To determine the source of TP4O-induced ROS, CRC cells were observed by confocal inverted fluorescence microscopy. The location of the mitochondria was represented by MitoTracker Green FM™ fluorescence, while accumulated ROS were represented by MitoSOX Red™ Mitochondrial Superoxide Indicator fluorescence. The merged image demonstrated that the ROS induced by TP4O were generated by mitochondria (Fig. 4).

Protein levels of intrinsic oxidant scavengers were analysed by western blotting. Protein levels of SOD2 and GPX1 tended to increase following exposure to TP4O (Fig. 5A).
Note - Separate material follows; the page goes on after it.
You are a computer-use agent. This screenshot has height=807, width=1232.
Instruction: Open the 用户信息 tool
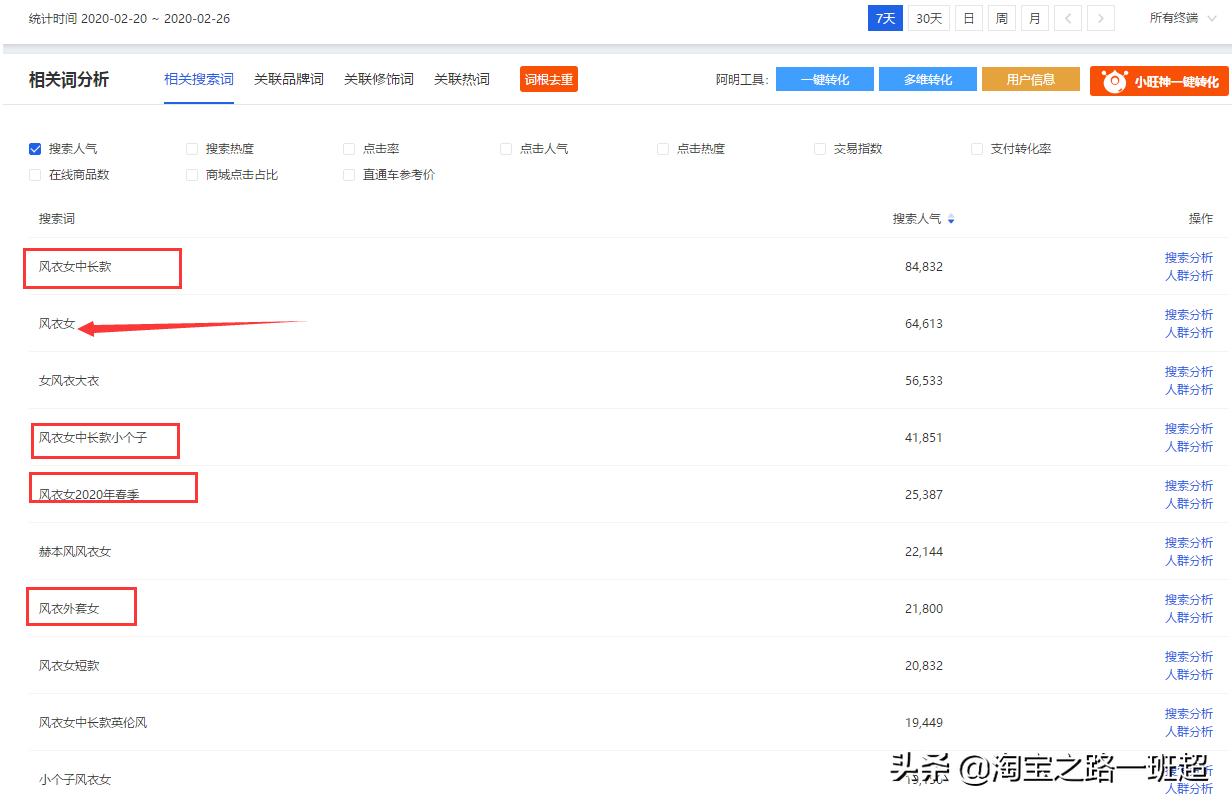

However, there was no significant difference in comparison with that of 0 µM TP4O (Fig. 5B). The results suggested that ROS accumulation was not due to suppression of ROS scavengers, but due to increased ROS production. CRC cells were exposed to specific antioxidants (NAC, EB and MnTBAP), which prevented significant TP4O-derived cell death (Fig. 5C), demonstrating that ROS accumulation was the cause for cell death.

A schematic representation of the experimental design is provided in Fig. 6A. Mice treated with TP4O developed significantly smaller tumors compared with the group treated with vehicle (P<0.05; Fig. 6B). TP4O administration did not cause marked complications or body weight loss, and the serum levels of ALT and creatinine were not different in the TP4O group compared with those in the control group (Fig. 6C). For the histological analysis, tumors were stained using antibodies against the oxidative stress marker 8-OHdG. The areas of anti-8-OH-dG staining were larger in tissues from the TP4O group compared with those from the control group (Fig. 6D). In addition, areas stained by anti-cleaved caspase-3 antibody were larger in the TP4O group than in the control group (Fig. 6D).